Fully Managed Data Access Governance in Amazon Aurora Using Privacera

By Don Bosco Durai, Co-Founder and CTO – Privacera
By Lovelesh Chawla, Director of Solutions Engineering – Privacera
By Jason Payne, Sr. Sales Engineer – Privacera
By Ayan Ray, Sr. Partner Solutions Architect – AWS

Privacera

A big challenge when working to break down data silos is making the right data securely available to the right user across the organization. There are often many data users spanning the organization, and they each want access to the operational as well as analytical data stores.

It’s essential to ensure the right governance policies are in place and the right people, applications, and consumers can access the right data. Otherwise, you’ll be putting security at risk.

Organizations need to be able to carefully define, monitor, and manage who has access to specific pieces of data according to their policies and external regulations. A unified governance policy that grows and evolves with the technology, people, and business is a necessity.

Data governance is the combination of people, process, and technology used to manage the availability, usability, integrity, and security of enterprise system data. Effective data governance ensures data is consistent and trustworthy without being misused.

Data governance includes a broad set of capabilities, and the right solution is often dependent upon customer requirements in addition to the AWS and non-AWS services an organization already has in place.

In this post, we will discuss how Privacera enables data access governance on Amazon Aurora, including tag-based access control policies.

Privacera is an AWS Data and Analytics Competency Partner and AWS Marketplace Seller that’s a leading provider of unified data access governance solutions. It enables customers to deliver responsible data-powered performance from their ever-expanding data landscape.

Background

PrivaceraCloud provides a unified and holistic way to manage, define, and enforce policies across storage, compute engines, and consumption methods. It’s built on the core attribute-based access control (ABAC) policy model of Apache Ranger, and applies that model to data lakes, relational databases, streaming systems, and more.

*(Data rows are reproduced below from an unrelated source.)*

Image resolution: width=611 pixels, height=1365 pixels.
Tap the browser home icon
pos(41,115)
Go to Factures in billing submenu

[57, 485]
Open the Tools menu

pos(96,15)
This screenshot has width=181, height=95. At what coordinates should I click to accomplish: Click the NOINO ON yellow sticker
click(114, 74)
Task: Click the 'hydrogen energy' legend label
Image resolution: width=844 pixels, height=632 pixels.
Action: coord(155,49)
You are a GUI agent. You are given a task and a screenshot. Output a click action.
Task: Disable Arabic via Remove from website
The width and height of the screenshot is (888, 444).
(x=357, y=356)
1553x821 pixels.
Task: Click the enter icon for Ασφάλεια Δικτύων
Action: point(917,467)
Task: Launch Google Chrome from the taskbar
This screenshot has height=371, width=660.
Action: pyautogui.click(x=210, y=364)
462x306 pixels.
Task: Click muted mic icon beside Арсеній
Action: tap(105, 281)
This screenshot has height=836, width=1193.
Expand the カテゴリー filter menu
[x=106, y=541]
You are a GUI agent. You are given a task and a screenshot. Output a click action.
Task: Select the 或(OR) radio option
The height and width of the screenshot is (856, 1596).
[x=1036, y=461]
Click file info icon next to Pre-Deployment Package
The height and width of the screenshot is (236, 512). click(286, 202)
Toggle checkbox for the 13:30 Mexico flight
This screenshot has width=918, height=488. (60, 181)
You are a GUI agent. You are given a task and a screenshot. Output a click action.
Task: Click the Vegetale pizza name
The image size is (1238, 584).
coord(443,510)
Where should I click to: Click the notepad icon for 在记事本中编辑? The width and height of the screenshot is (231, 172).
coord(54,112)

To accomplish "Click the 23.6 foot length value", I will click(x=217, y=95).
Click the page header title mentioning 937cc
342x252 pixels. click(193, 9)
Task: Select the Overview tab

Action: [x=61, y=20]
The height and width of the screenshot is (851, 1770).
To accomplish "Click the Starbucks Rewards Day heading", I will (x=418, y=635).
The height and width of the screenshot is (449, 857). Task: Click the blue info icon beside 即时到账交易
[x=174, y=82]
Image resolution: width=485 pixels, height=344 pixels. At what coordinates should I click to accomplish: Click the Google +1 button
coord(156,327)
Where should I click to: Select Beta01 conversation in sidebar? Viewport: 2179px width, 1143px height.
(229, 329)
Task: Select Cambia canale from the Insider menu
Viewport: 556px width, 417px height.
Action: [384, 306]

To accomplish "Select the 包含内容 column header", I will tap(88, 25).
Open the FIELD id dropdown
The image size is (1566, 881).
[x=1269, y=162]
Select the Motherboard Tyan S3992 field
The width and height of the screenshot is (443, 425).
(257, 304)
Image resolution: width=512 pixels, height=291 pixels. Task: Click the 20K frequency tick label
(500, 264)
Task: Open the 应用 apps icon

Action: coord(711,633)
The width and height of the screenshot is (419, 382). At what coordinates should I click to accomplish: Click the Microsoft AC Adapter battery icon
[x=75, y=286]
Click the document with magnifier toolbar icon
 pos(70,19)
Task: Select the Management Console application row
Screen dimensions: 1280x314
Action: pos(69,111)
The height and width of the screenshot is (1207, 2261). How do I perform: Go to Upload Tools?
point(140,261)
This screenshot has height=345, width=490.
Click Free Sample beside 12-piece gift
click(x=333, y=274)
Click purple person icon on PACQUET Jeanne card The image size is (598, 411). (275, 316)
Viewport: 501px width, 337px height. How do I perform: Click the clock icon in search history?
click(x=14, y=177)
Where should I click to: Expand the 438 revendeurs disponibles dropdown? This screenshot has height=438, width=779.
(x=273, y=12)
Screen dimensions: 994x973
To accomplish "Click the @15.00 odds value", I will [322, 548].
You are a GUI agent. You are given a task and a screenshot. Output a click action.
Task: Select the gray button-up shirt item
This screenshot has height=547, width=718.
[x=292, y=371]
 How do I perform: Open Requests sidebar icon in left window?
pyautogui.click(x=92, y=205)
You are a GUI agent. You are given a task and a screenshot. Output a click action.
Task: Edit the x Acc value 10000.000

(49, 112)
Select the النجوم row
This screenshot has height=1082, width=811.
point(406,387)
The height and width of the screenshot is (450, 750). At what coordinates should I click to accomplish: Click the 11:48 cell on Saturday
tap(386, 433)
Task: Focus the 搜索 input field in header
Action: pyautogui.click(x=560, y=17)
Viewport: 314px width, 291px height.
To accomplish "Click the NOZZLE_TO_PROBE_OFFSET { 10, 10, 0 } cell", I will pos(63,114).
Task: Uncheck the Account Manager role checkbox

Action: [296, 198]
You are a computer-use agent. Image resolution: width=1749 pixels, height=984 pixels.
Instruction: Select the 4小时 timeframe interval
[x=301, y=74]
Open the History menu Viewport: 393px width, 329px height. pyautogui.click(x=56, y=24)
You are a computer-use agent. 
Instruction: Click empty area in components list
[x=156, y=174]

Privacera integrates with the AWS Glue metastore and Amazon EMR processing services like Hive, Spark, and Trino, as well as Amazon Aurora, Amazon Athena, Amazon Redshift, and other AWS services.

Amazon Aurora is a relational database management system (RDBMS) built for the cloud with MySQL and PostgreSQL compatibility. Aurora gives you the performance and availability of commercial-grade databases at one-tenth the cost.

Aurora features a distributed, fault-tolerant, and self-healing storage system that’s decoupled from compute resources and auto-scales up to 128 TB per database instance. It delivers high performance and availability with up to 15 low-latency read replicas, point-in-time recovery, continuous backup to Amazon Simple Storage Service (Amazon S3), and replication across three AWS Availability Zones (AZs).

To meet your connectivity and workload requirements, Amazon Aurora horizontal Auto Scaling dynamically adjusts the number of Amazon Aurora Replicas provisioned for an Amazon Aurora cluster using single-master replication. This enables your Aurora cluster to handle sudden increases in connectivity or workload. When the connectivity or workload decreases, Aurora Auto Scaling removes unnecessary Aurora Replicas so that you do not pay for unused provisioned DB instances.

To top it off, you do not have IOPS limitations in Aurora. The throughput of the underlying instance class in combination with the amount of workload you push determines the amount of IOPS you can realize on a provisioned Aurora cluster.

Access Management

For Amazon Aurora, Privacera relies on the PolicySync model which translates Privacera Ranger fine-grained access policy directives into the native permission model of Aurora and keeps the target in sync with current policies.

A PolicySync connector is an application Privacera runs in a Kubernetes container that pulls policies from Apache Ranger’s policy store. Policies are translated into native grants, revokes, or Data Definition Languages (DDLs) and executed on the local data source. It monitors the environment and ensures Privacera is the source of truth for data access policies.

The connector continually collects the current set of policies from Privacera as well as the current set of resources being managed and current users, groups, and roles. There’s no query performance impact as enforcement is done at the data source.

Figure 1 – Amazon Aurora integration with PrivaceraCloud architecture.

Automated Sensitive Data Discovery

Privacera Discovery helps reveal information about your data and usage. It crawls computing assets such as databases or files, which are called data sources, and scans the data sources to identify sensitive information like credit card numbers, social security numbers, and other personal, restricted, or confidential information.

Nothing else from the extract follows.